LED's in pinball machines are nothing new, some games came with them (behind the scenes on pinball circuit boards) as early as the mid 70's on early Solid State games, and visible to the pinball player as early as 1987 (seen there in the shooter lane area on a Premier: Arena pinball game). Stern pinball has been messing with them to replace old style incandescent bulbs since at least 2004, but as you can see in the first 5 mins of that video (courtesy of mdclayton), LED's at the time were not quite as sophisticated as today and had issues, resulting in Stern continuing to use older bulbs until last year.
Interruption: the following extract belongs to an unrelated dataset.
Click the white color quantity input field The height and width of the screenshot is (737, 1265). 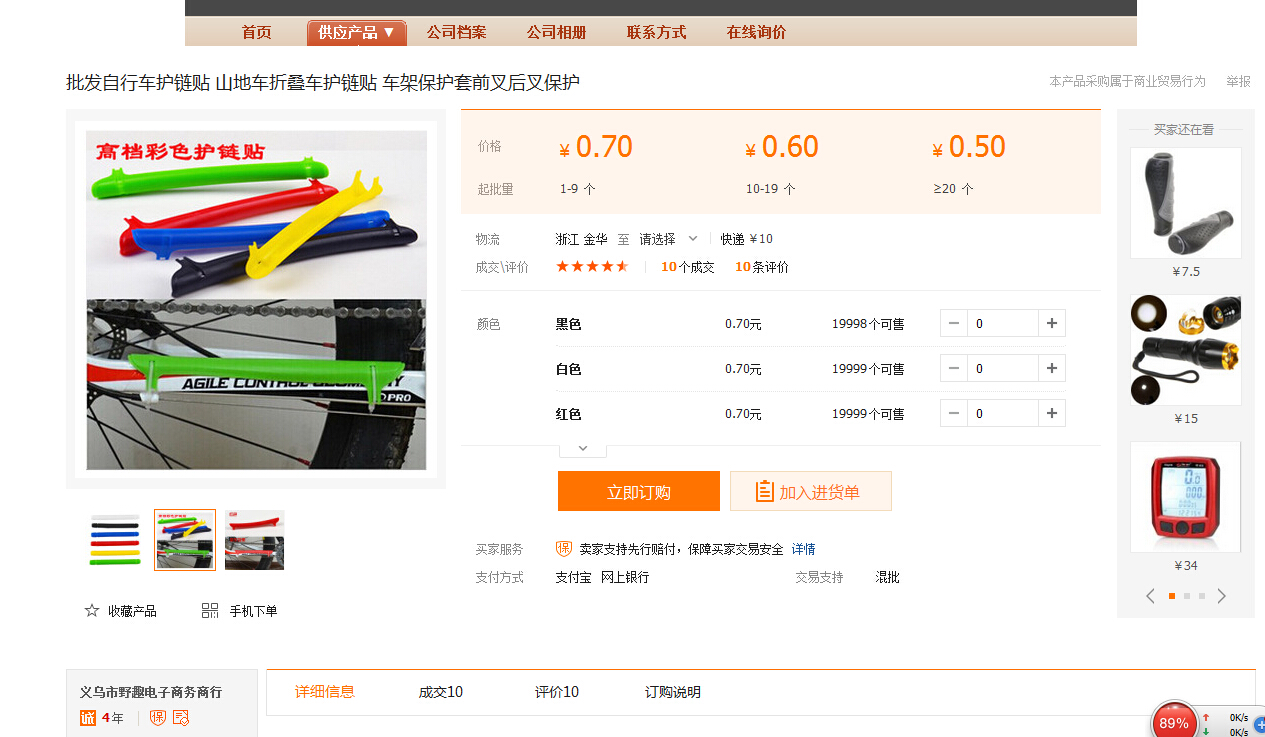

|Incandescent 555 wedge bulb on the left, it's LED equivalent on the right (old school flasher up top)...|
LED bulbs have gotten better lately, and are now available in many different colors, configurations, and brightnesses that can make older games really pop.
This has led to several major LED bulb vendors for the pinball community for hobbyists and owners to really trick out their games and modify the game's lighting.
|Metallica with custom LED lighting throughout|
Some major LED vendors for the community are:
Comet Pinball (My personal favorite, great prices, great variety!)
|Black Knight plastic with blue LED underneath|
|Check out that moon! LED bulb ADDED to that spot for extra effect!!!|
With improvements in LED design, you now have dozens if not hundreds of different bulb styles and options to get the light and color just right for you. These vendors even provide entire kits so that you can just tell them the game you want to light up and they will send you all the bulbs in all the right colors to make your game look its best. The LED's themselves have been improved and many of the issues that people faced years ago are gone, so that even Stern has now adopted LED lighting as standard throughout all of their models.
|LED lighting on Stern's Star Trek: Pro|
This begs the question: "Is the old school incandescent going the way of the Dodo???" Not necessarily, as certain players and collectors will always want to remain traditional and not switch their games over, but for most other people and their games, as well as all newly manufactured titles from here on out, LED's seem to be here to stay. I guess you could say that Pinball is now officially in "The LED Era".